Second Prediction: central government is not going to choose to put all its money into free university education, it is going to prioritise health care and pensions.

Third, consequent, prediction: fees are going to stay, and they are going to get a lot higher to pay for the flexibility which students need, will want and will come to expect. Just as in the U.S. and U.K.

Next, what about all this pressure on students? Let’s look whence it comes. And now I am going to get a bit technical. The courses are generally based on modules consisting of two to four related courses. Each course is worth 2 or 3 credit points, and each credit point is supposed to represent 30 hours of student time, including attending lectures. We package each course of study with three or four compulsory modules, and the rest as a choice from, oh, about 75 offered in our faculty and the same number offered by other faculties. That is a huge amount of choice. It is comparable to the kinds of things one can do in U.S. universities and because it just sort of happened, magically, over the last years, few people appreciate it as much as they could. Now, with so much choice, there is really only one practical way of assessing performance, which is one or more assessments per course. As we have seen, U.S. Universities generally require three per course. We require at most one. So we are at the minimum level already, there is no room for reduction at the level of a course.

> Data rows:

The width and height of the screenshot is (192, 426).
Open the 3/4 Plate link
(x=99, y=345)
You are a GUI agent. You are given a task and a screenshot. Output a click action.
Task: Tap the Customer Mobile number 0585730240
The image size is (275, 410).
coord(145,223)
---
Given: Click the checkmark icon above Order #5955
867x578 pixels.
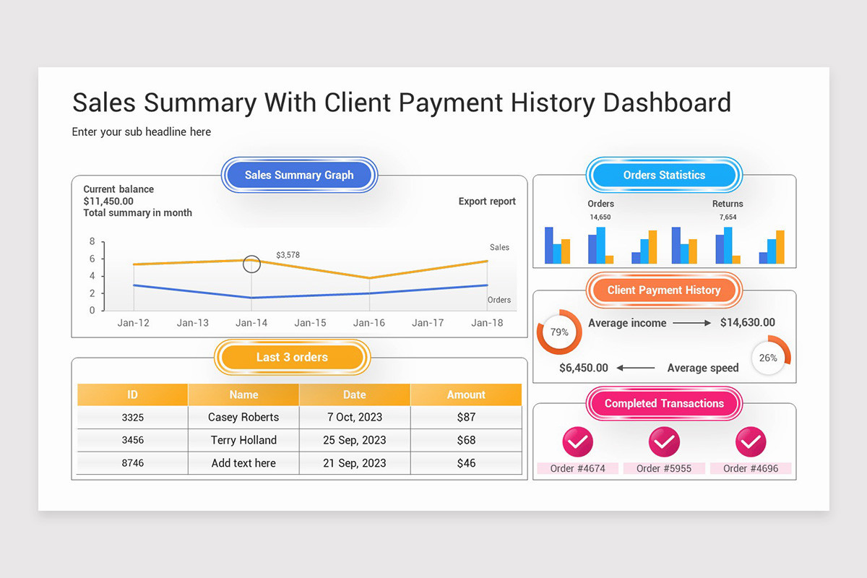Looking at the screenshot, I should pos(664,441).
* * *
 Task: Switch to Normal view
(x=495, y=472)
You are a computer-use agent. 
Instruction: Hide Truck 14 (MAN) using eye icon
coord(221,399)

> Problem details: List every numerical figure the passage on university fees and course structure gives about how courses, modules, credit points and assessments are organized, stating what each figure measures. Work only from the passage on university fees and course structure.

> Final result:
- Modules consist of two to four related courses.
- Each course is worth 2 or 3 credit points.
- Each credit point represents 30 hours of student time.
- Each course of study has three or four compulsory modules.
- About 75 modules are offered as choices in the faculty, and the same number by other faculties.
- U.S. universities generally require three assessments per course.
- The faculty requires at most one assessment per course.